**Assignment**: Write out exactly the lines from the one with "The width and" through the last line of the data below, but not the pictures.

───── Data in this exercise ─────

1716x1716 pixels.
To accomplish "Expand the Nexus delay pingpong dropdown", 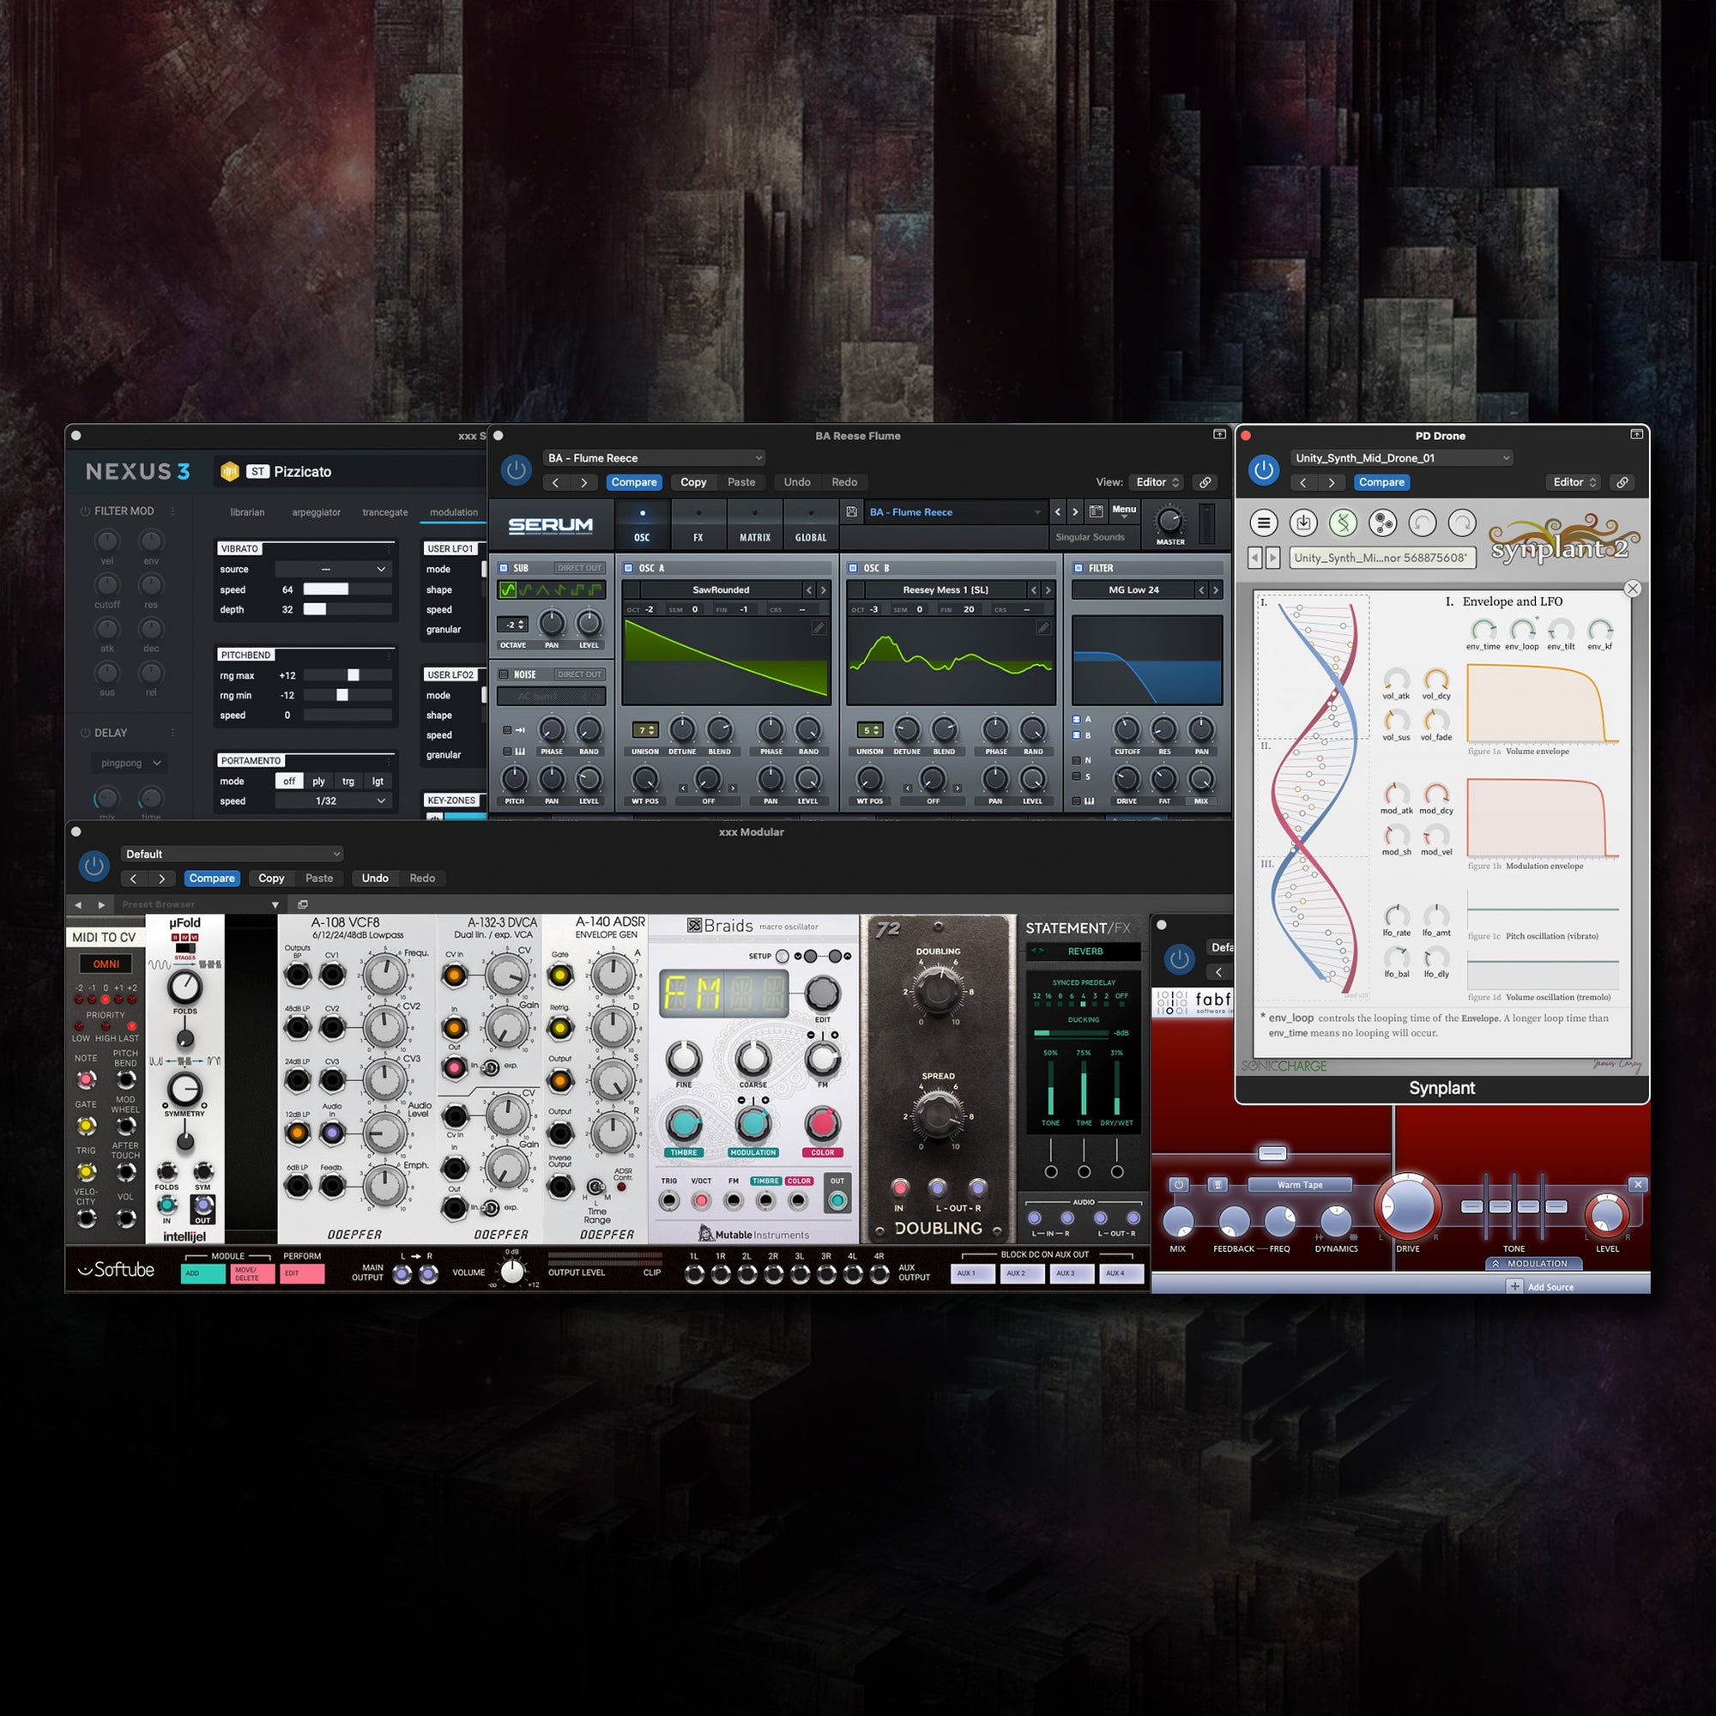I will pyautogui.click(x=131, y=763).
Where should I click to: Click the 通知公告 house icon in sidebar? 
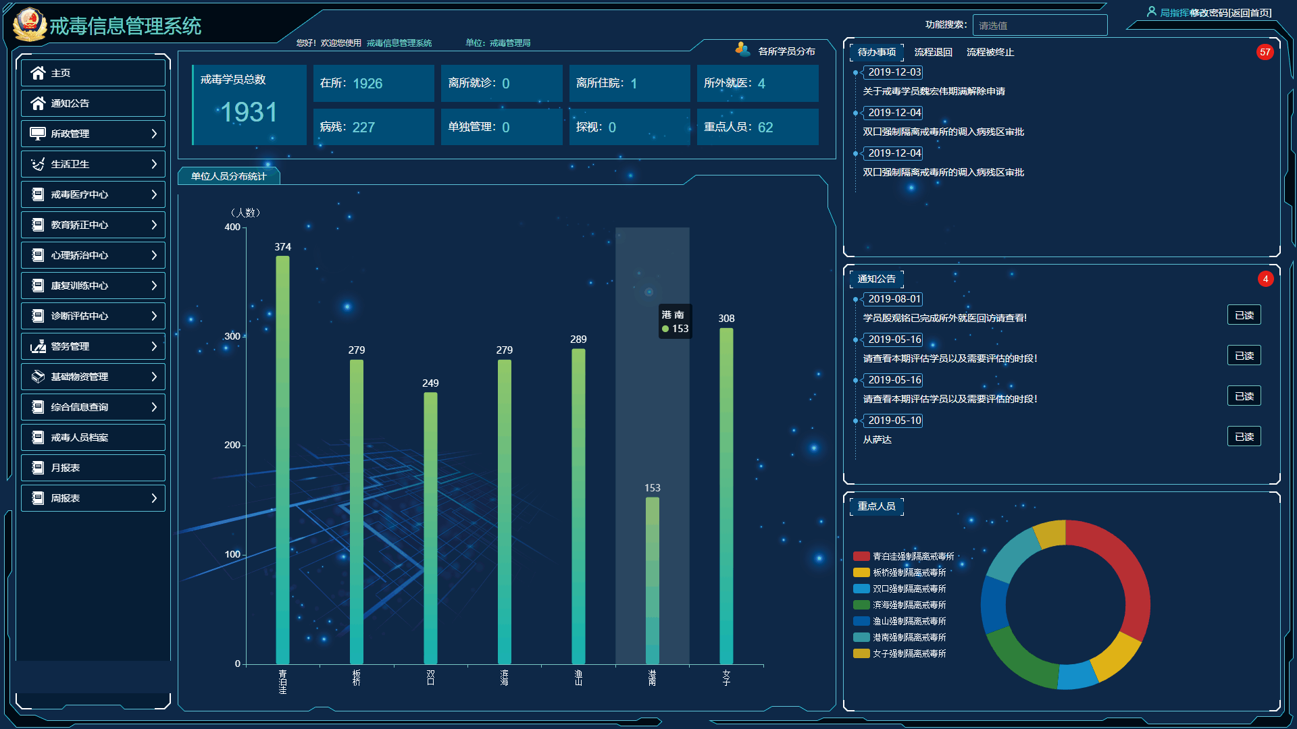point(38,103)
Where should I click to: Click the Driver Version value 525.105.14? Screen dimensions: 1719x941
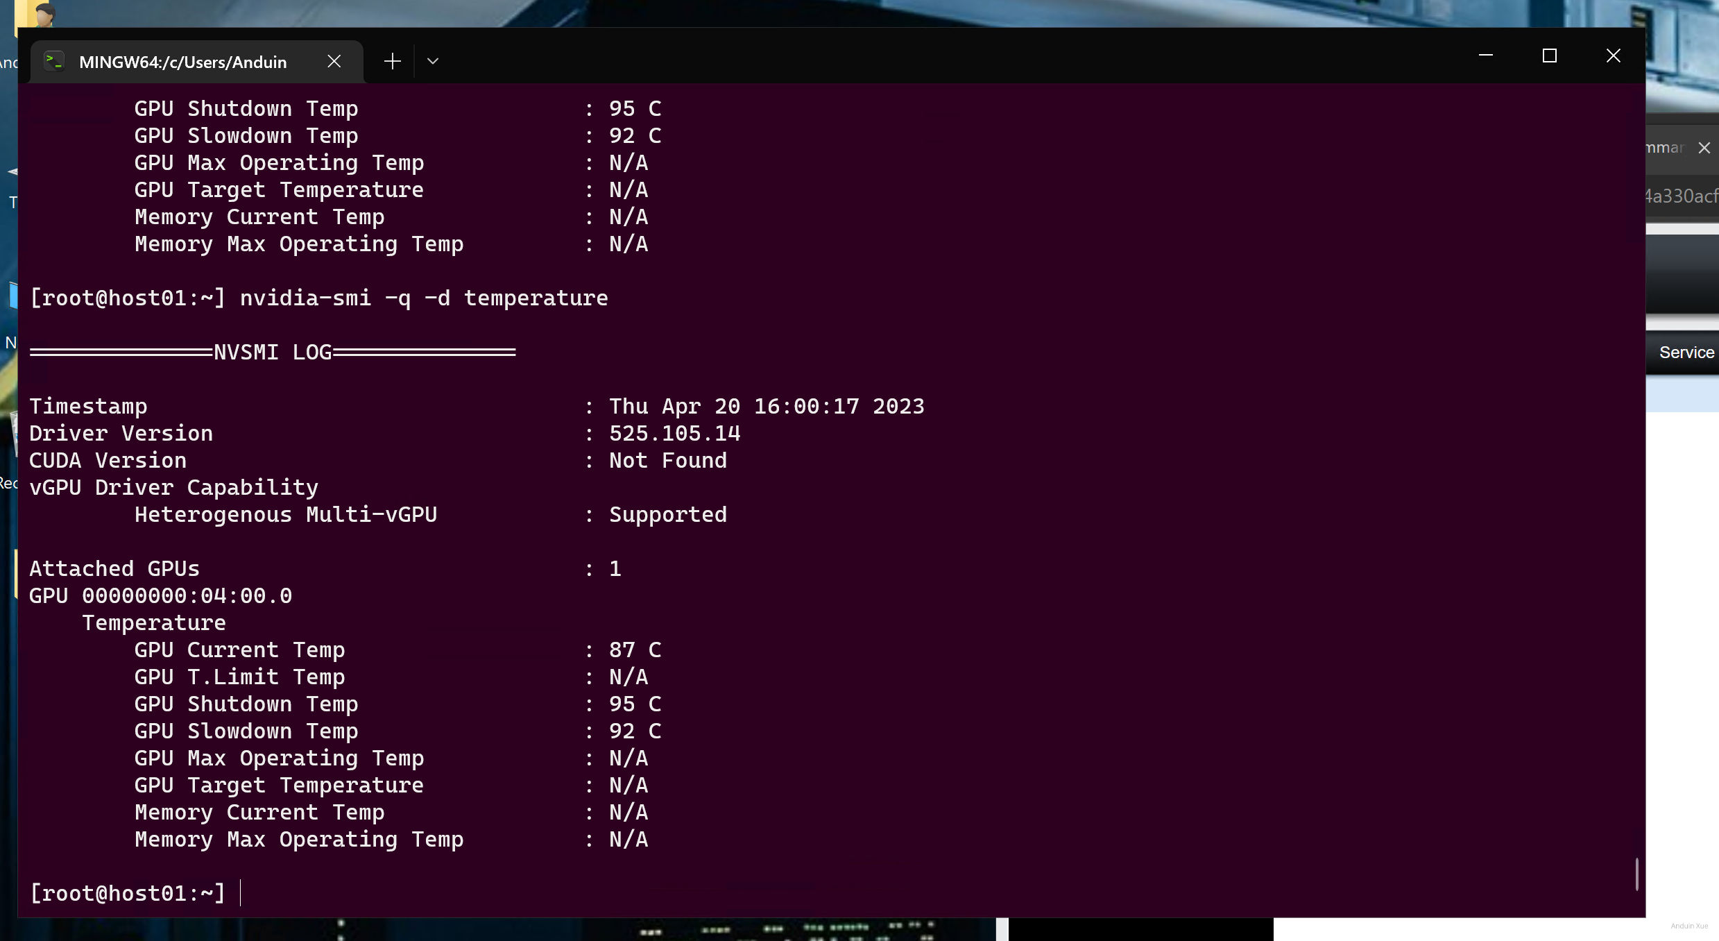click(x=674, y=434)
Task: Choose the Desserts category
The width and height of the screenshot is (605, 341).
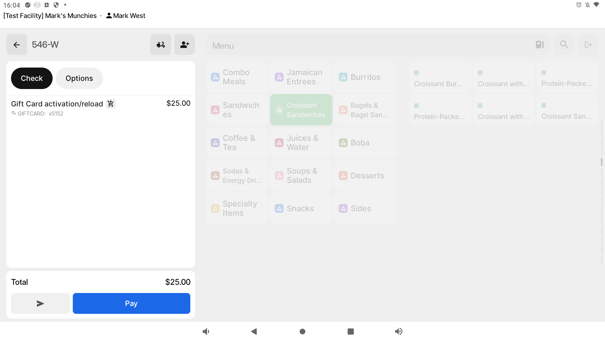Action: [365, 176]
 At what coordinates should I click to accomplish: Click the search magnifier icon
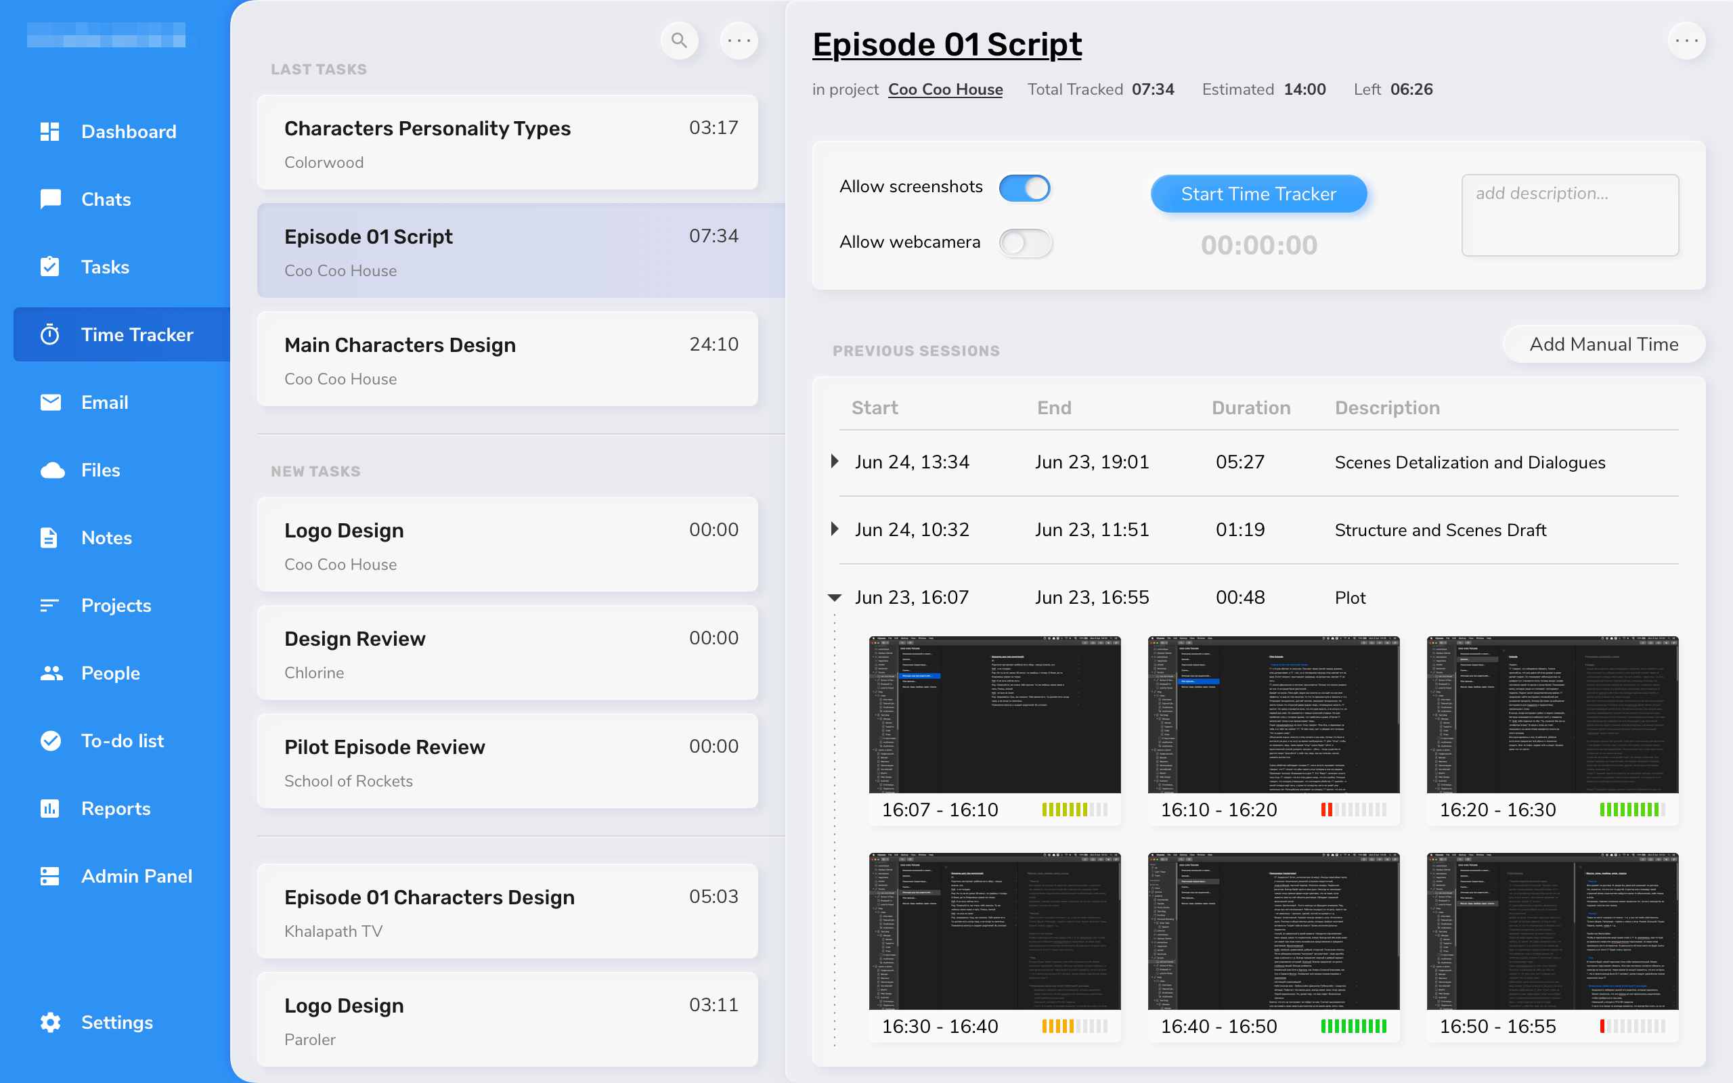click(x=679, y=41)
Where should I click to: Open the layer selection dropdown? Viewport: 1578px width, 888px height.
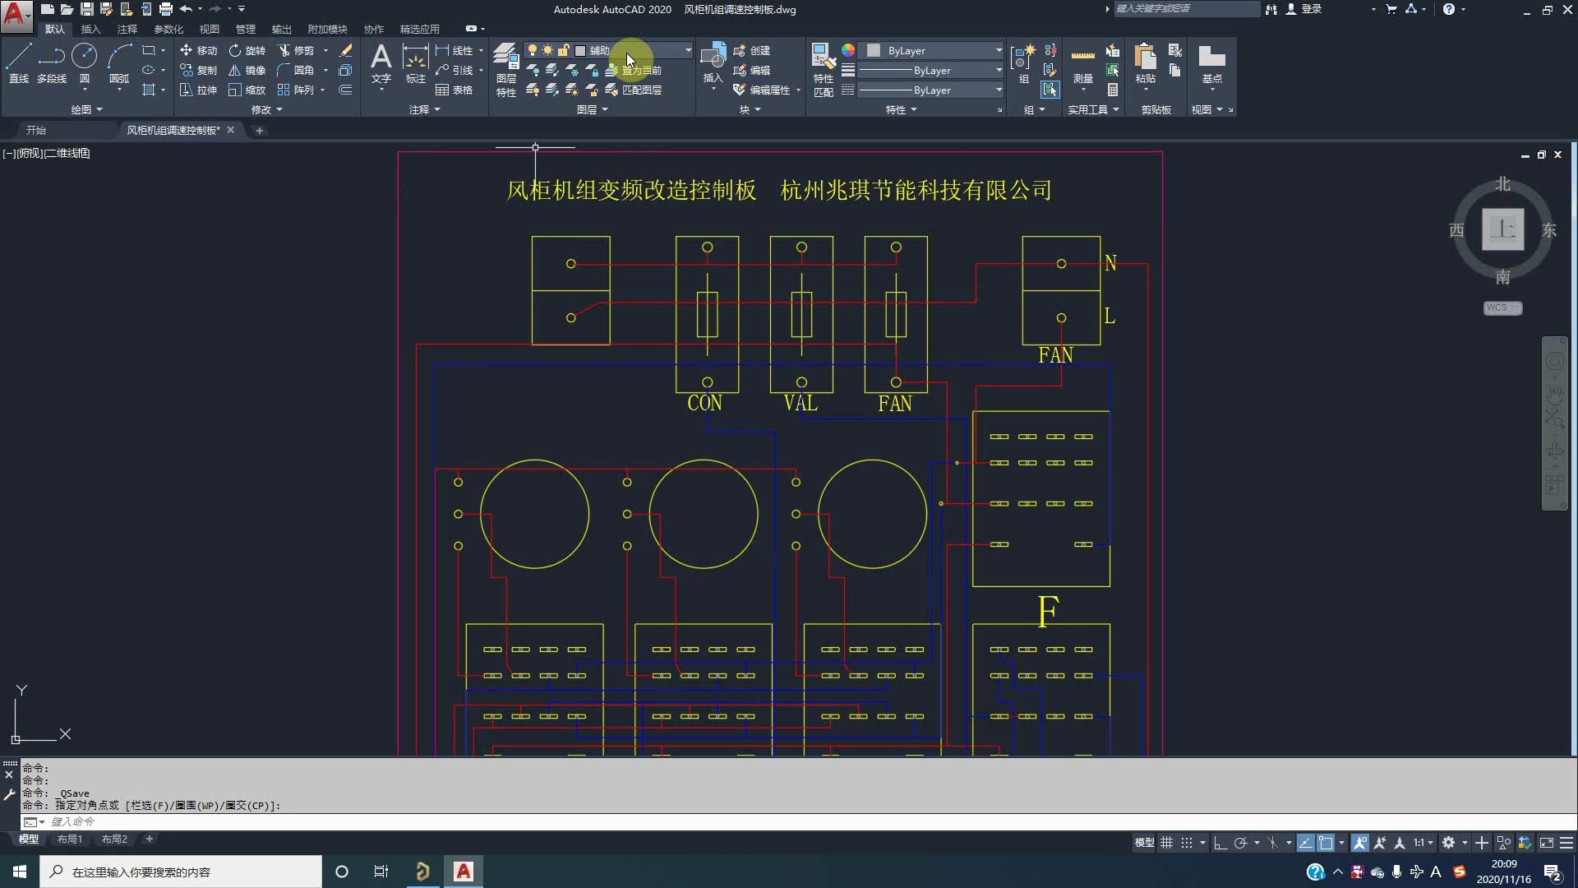(x=687, y=50)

─────

**Response box**:
The width and height of the screenshot is (605, 341).
Action: [365, 176]
 At what coordinates should I click to accomplish: Click the search magnifier icon
click(x=679, y=41)
Where should I click to: Open the layer selection dropdown? Viewport: 1578px width, 888px height.
(x=687, y=50)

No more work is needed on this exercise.